P Aç köpekler, karınları doyunca bir köşeye kıvrılıp dinlenirler, uyurlar. İnsan kılıklı aç köpeklerin hırslarının ve iştihalarının sonu yoktur. Onlara dünyayı verseniz yine doymazlar. Ne zamana kadar?.. Geberip mezarı boyladıkları zamana kadar…

P Zeki çocuklarını cebir, geometri, fizik, kimya gibi fen derslerinde iyi yetiştiren; edebiyat, tarih, sosyoloji, psikoloji, mantık, ahlâk, metafizik, estetik, sanat tarihi ve kültürü gibi sosyal konularda gereği gibi bilgilendirmeyen ve yetiştirmeyen cemaatler ve toplumlar, insanlık yarışında başarılı olamazlar.

P Bir ülkenin, bir halkın, bir devletin halinin iyi veya kötü olduğunu gösteren iki büyük saha vardır: Edebiyat ve mimarlık.
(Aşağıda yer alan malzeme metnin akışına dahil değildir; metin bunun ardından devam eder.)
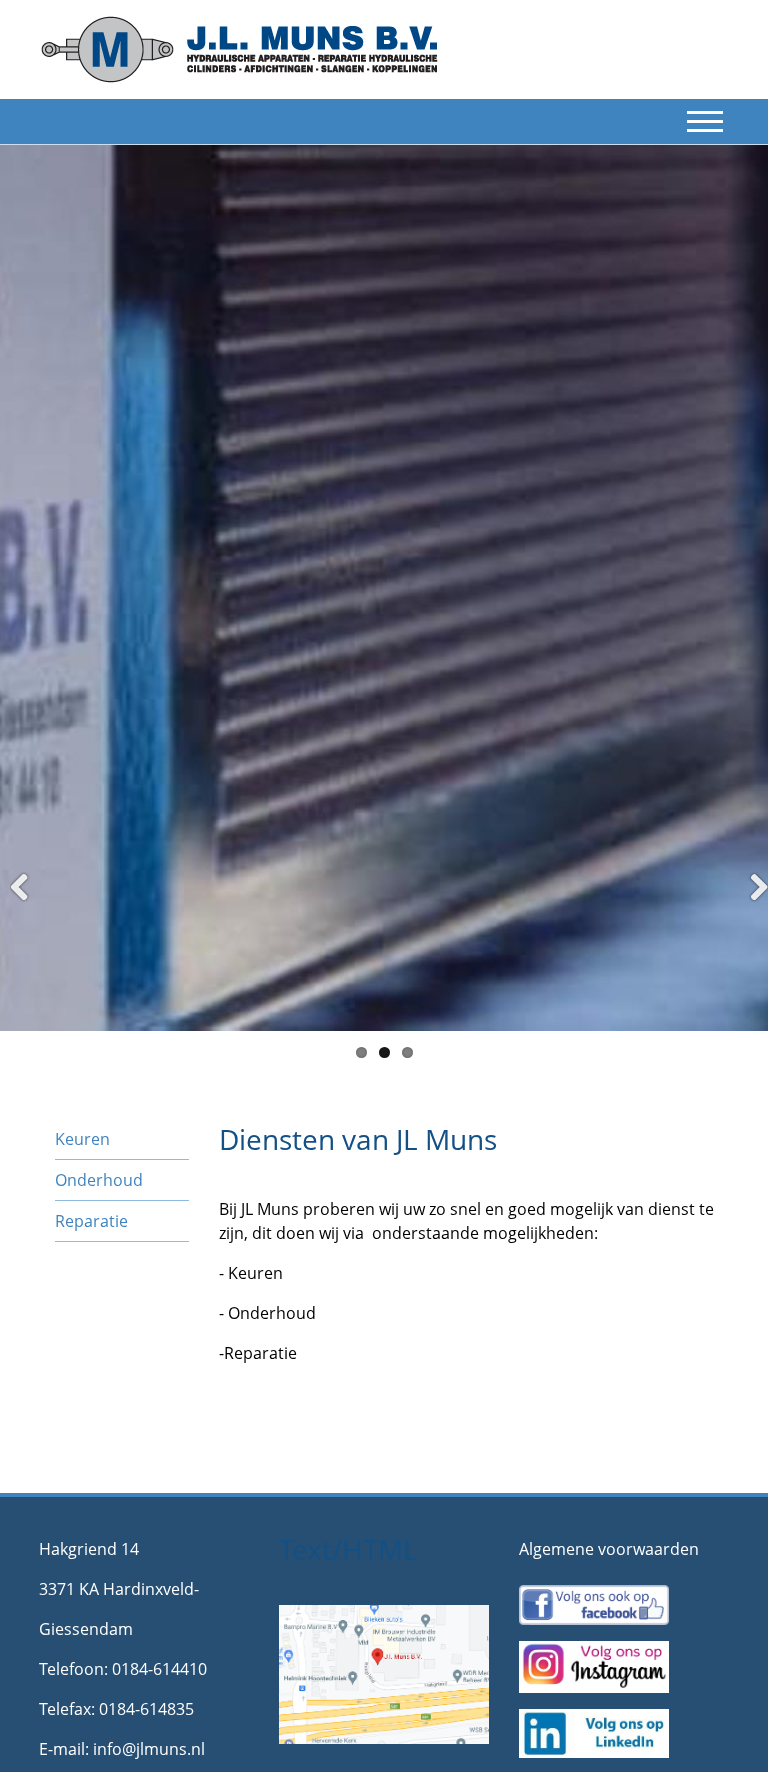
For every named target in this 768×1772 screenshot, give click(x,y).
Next (750, 913)
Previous (29, 913)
Edebiyatta lisanla, mimarlıkta yapı malzemeleriyle anıtlar meydana getirilir. Bu iki sahada anıt meydana getiremeyen toplumlar, çok kötü durumdadır ve batmaya mahkûmdurlar.

P İslâm dini bütün övgülerin, hamdlerin, senaların yüce Allah’a ait olduğunu bildiriyor. Müslümanlar en büyük örnek ve model olan Peygambere salat ve selâm ederler, yani hayır duada bulunurlar. Sonra onun Ashabı, dost ve yardımcıları için “Allah onlardan razı olsun” derler. Geçmiş asırlarda yaşamış gerçek alimlere, kâmil mürşidlere, büyük Müslümanlara Allah’tan rahmet dilerler. Bizim dinimizde birtakım hocaların, şeyhlerin, üstadların, ağabeylerin, hocaefendilerin, Efendi Hazretlerinin mütemadiyen (devamlı olarak), aşırı şekilde övülmeleri yoktur. Bir Müslüman tesbihatta bulunabilir, Peygamber Efendimiz için salât u selâm okur… Hiçbir akıllı mümin eline tesbih alıp “Benim şeyhim çok büyüktür… Benim şeyhim çok büyüktür…” diye okuyup durmaz. Böyleleri hocalarını, şeyhlerini, Efendi Hazretlerini “Erbab” (Rabler) ittihaz edenlerdir.

P Evine buzdolabı, çamaşır makinesi, bulaşık makinesi, fırın, televizyon, klima cihazı, şofben; büfe, vitrin, koltuk, kanepe, avize, masa, sandalye, gardırop aldığı halde kütüphane almayan, kitaplık kurmayan, kitap okumayan aileler ve bunlardan meydana gelen toplumlar medenî değil, bedevîdir.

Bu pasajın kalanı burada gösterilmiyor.